Participants in the Chicago program will have the option to live on campus during the majority of the program. Please note while DukeEngage will not pay for housing, students may use their award money to cover the cost.
Hip-hop is the language of many of today’s youth. It speaks to their hopes, dreams, struggles, and realities. The DukeEngage-Chicago program seeks to support community organizations in their efforts to retain marginalized students through alternative, culture rich programming.

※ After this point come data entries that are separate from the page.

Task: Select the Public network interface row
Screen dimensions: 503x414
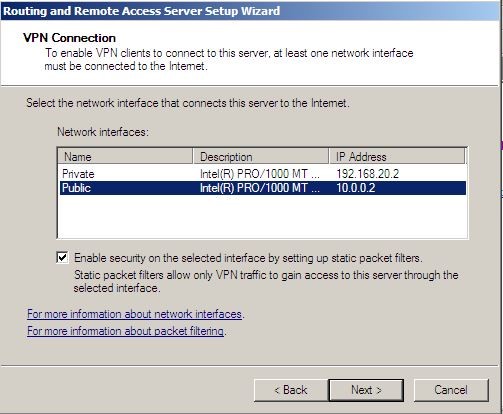Action: coord(262,188)
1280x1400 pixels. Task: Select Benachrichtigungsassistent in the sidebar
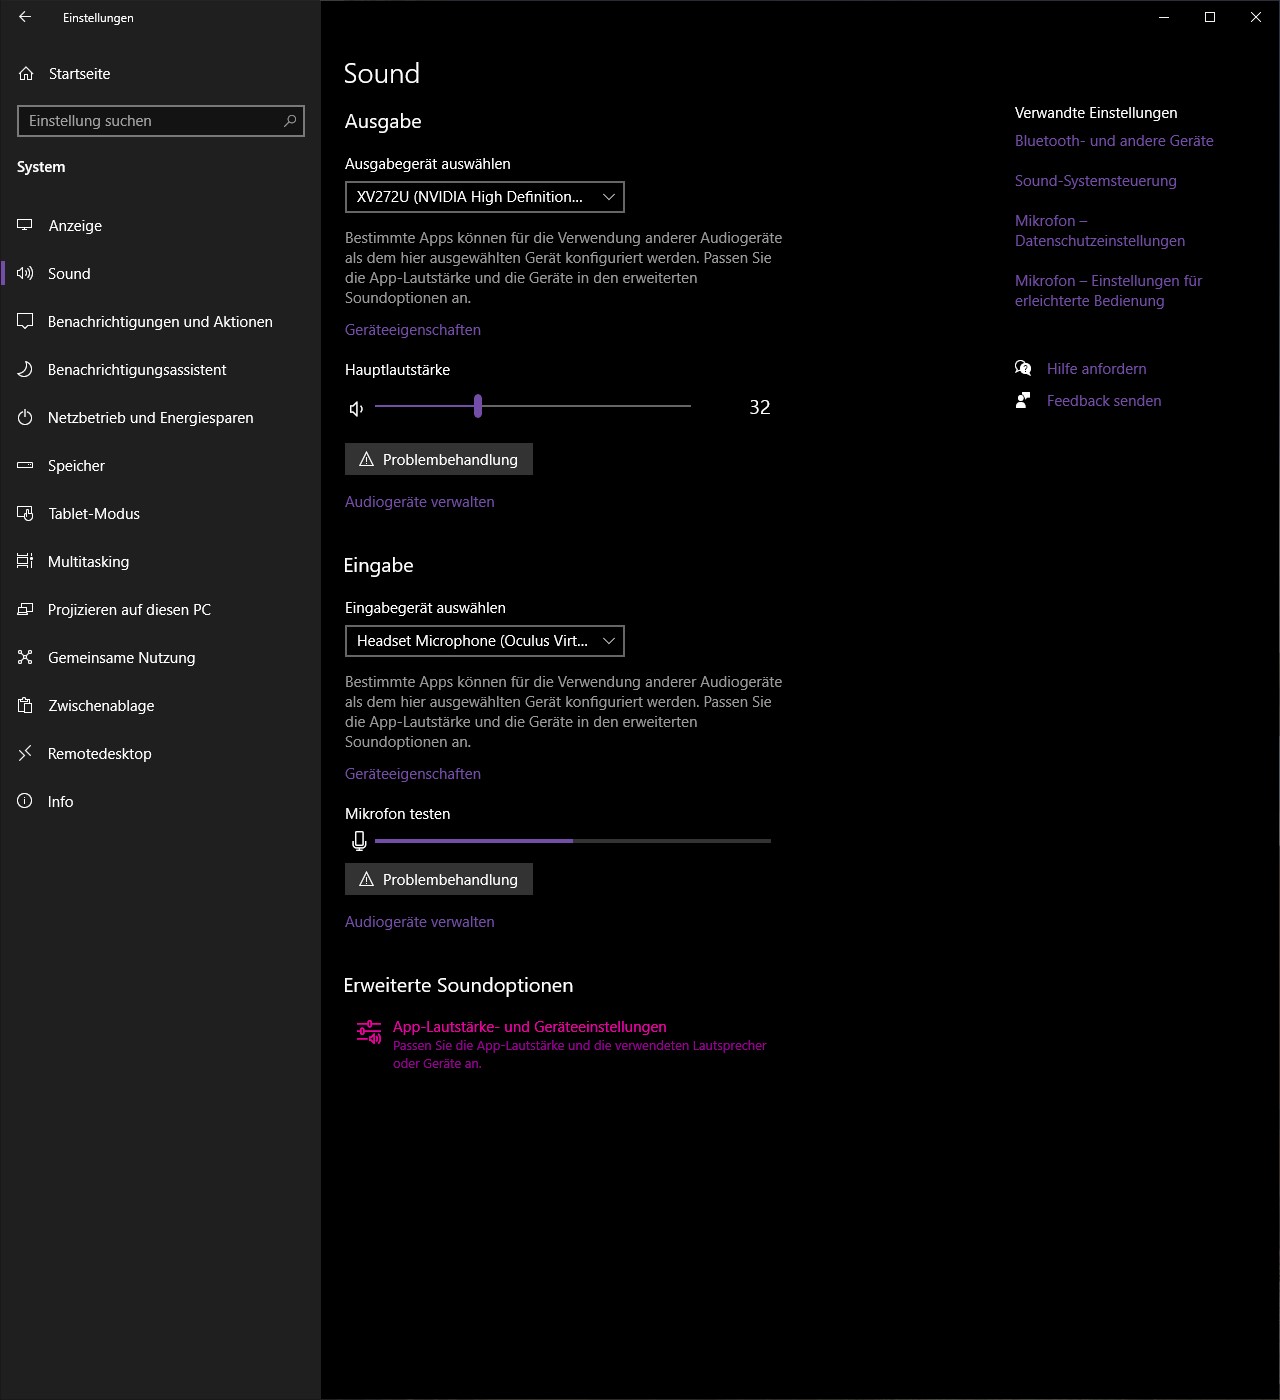pyautogui.click(x=137, y=370)
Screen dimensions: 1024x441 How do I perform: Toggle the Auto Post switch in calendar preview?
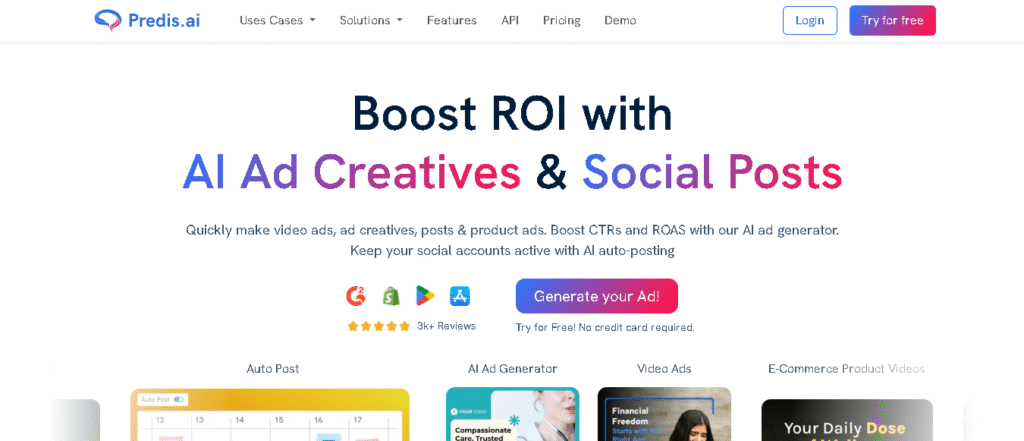[x=179, y=399]
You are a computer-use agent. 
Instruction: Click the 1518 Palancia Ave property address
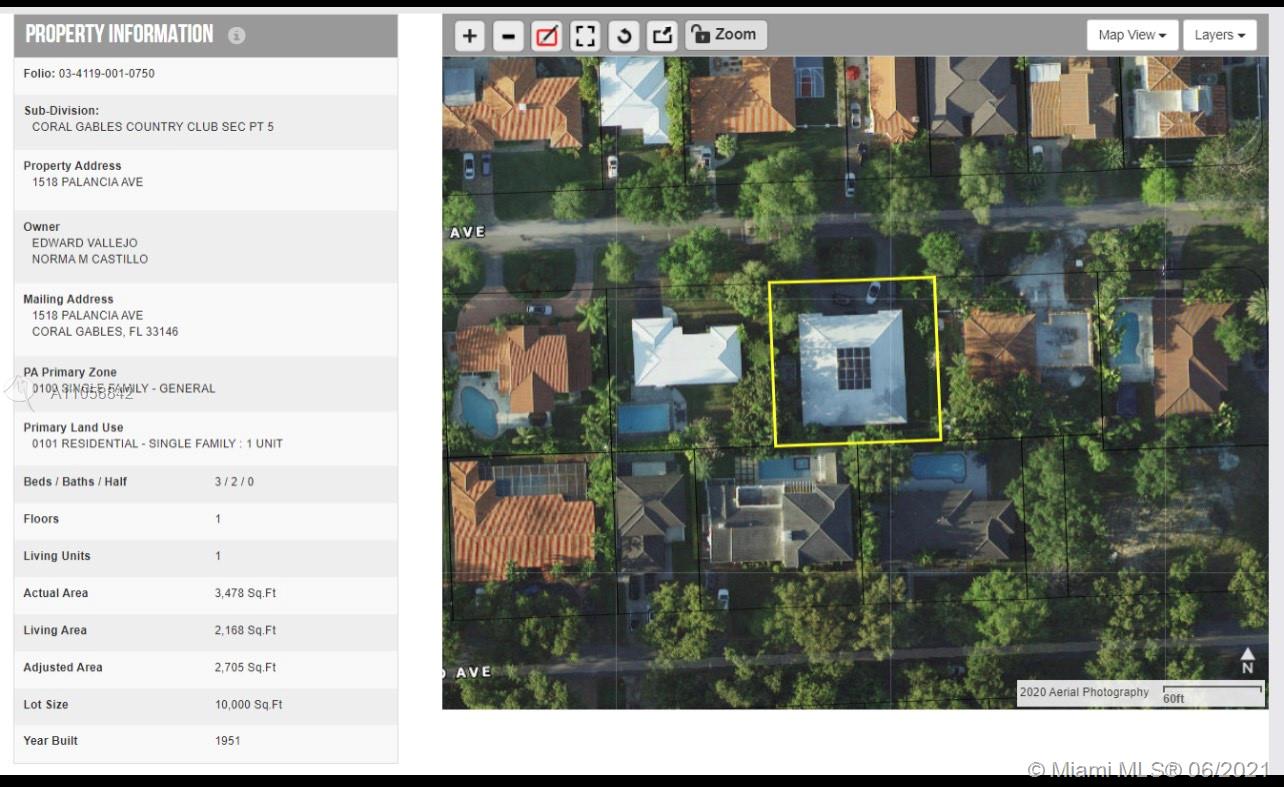click(x=87, y=182)
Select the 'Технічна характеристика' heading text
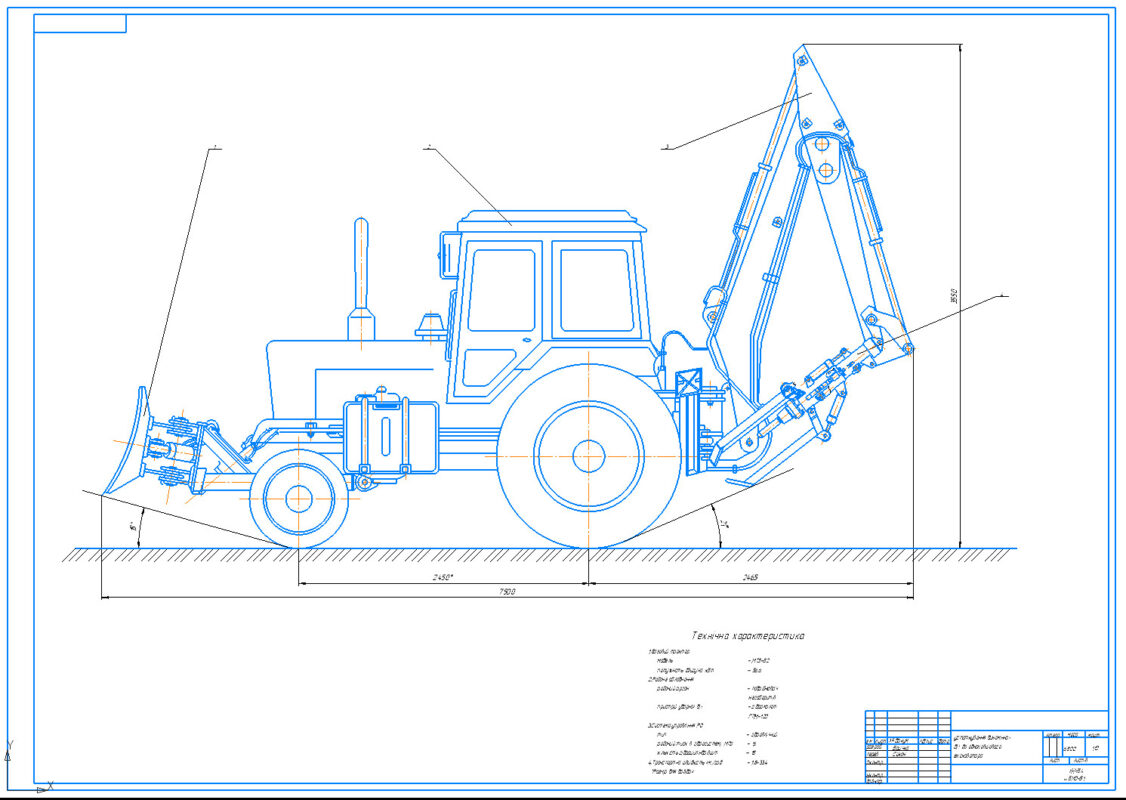This screenshot has width=1126, height=800. [x=748, y=635]
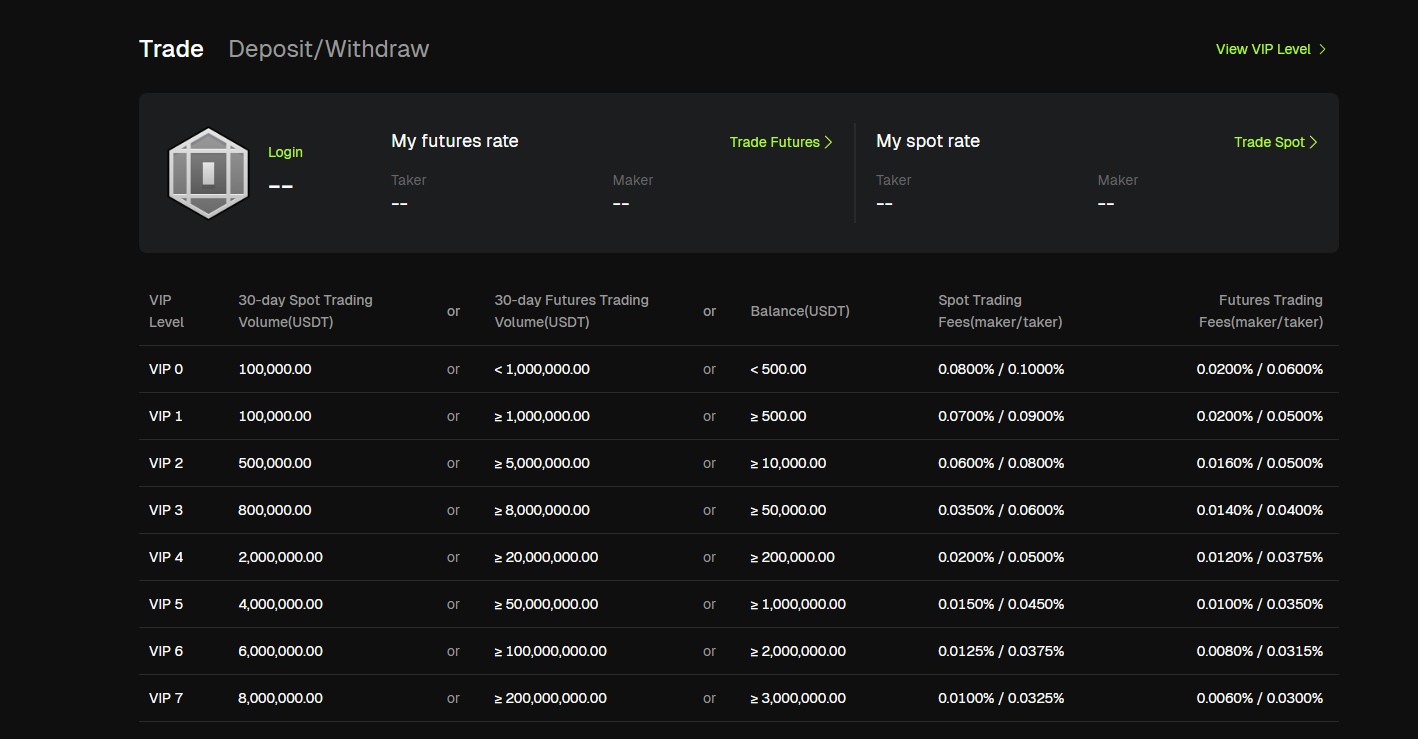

Chicago’s South and West sides are richly diverse neighborhoods whose residents have been acutely affected by shifts in both financial and political economies. Local grassroots organizations are working each day to solve problems such as food deserts, job training, access to quality public education and health care, in order to provide authentic avenues to address grievances. Music and the arts have always been a means of expression as they often mirror the reality of life in these communities.
Participants will gain an understanding, awareness and application of culturally relevant pedagogy through the lenses of critical race theory, intercultural competence, sociology, psychology, public policy, and education. They will be placed in one of several youth-serving organizations within the Chicagoland area that use language arts, hip-hop based audio engineering, and hip-hop culture (self-reflection and movement) as a pedagogical approach to teaching and developing youth and community empowerment.
The majority of participants’ time will be spent developing and implementing culturally relevant pedagogy and researching how it impacts youth and communities. They will receive hands-on experience in how music and culture influence a student’s identity, self-confidence in learning, and interpretation of the socio-political landscape around them. These experiences will develop and strengthen Duke students’ abilities to:
- analyze and address complicated social issues;
- connect and apply knowledge from the DukeEngage experience to their area of study, using it to comprehend, analyze, and/or challenge existing theories and frameworks.
Partnership Opportunities (Virtual)
Solidarity Studios, one of the first community managed arts spaces in the Southside of Chicago, begins with a simple premise: giving people the tools and resources they need to tell their story and galvanize their communities around the issues that affect them the most.
DukeEngage students will be engaged in activities such as leading workshops/tutoring sessions, assisting with curriculum development, shadowing community activists and educators, participating in planning processes, mentoring, assisting with music production and engineering, community researching (interviewing, data collection, sample evaluation, etc.), youth organizing, and action research training. Activities may take place in a variety of environments (virtual, office/school setting, or outdoors), and the day-to-day work of the program may require that students interface with adults and youth (ages 10-18).
Potential community groups include:
- Arab American Action Network — Chicago’s oldest Arab-American community group that aids the community in issues of immigration, local adjustment, education, and political advocacy.
- Circles & Ciphers — A support group and leadership development program for youth who have had encounters with the criminal justice system. Circles & Ciphers employs hip-hop to amplify their voices and interrupt intergenerational patterns of violence.
- Inner City Muslim Action Network (IMAN) — IMAN infuses education, healthcare services, advocacy work, and arts festivals regularly to engage a broad swath of the south side Chicago community in meaningful improvement of their neighborhood and livelihoods.
- Young Chicago Authors (YCA) — Encourages young people to document their daily lives in their own words. In the spirit of hip-hop, YCA adheres to the idea that everyone has a story to tell
Keep in mind when applying that Chicago is one hour behind Eastern Time, and that some program commitments will be aligned accordingly.
The following additional courses are helpful to have but not required. The program also seeks to engage students who are interested and/or have an affinity for the Arts (visual and performance).
- EDUC 101: Historical and Philosophical Foundations in Education, EDUC 243: Children Schools and Society, EDUC 240: Educational Psychology, and EDUC 285S: The Critical Pedagogy of Hip-Hop
- PUBPOL 206S: Engaged Citizens/Social Change, PUBPOL 256: Social Innovation
- AAAS 335: The History of Hip-Hop, AAAS 336: Michael Jackson and Performance of Blackness, AAAS 338: Popular Representations of Black Masculinity, AAAS 334: Sampling Soul, AAAS 324S: Social Facts and Narrative Representations, AAAS 310: African-American Women and History
Skills: Interested participants should note and highlight any of the following technical skills:
- Event planning
- Data collection and evaluation
- Website construction
- I-Movie or other movie making software platform
- Garage Band or other music software platform
- Podcasting/Sound Cloud
- Flexibility: Your ability to focus, refocus, and adapt to changing situations.
- Communication (auditory, oral, and written): Your ability to hear what people say and reflect on it.
- Self-Motivation: Your ability to self-start, seek solutions to perceived challenges, and take a course of action.
- Diplomacy: Your ability to share power, collaboratively make decisions, and ultimately be willing to accept the outcomes.
- Creativity: Your ability to make something – ANYTHING (rather than break something down). When something is truly “creative,” it envisions an alternative and conjures an image of how things might be!
- Intercultural Competence: Your ability to effectively manage the diversity around you, the diverse backgrounds, sensitivities and thoughts of others.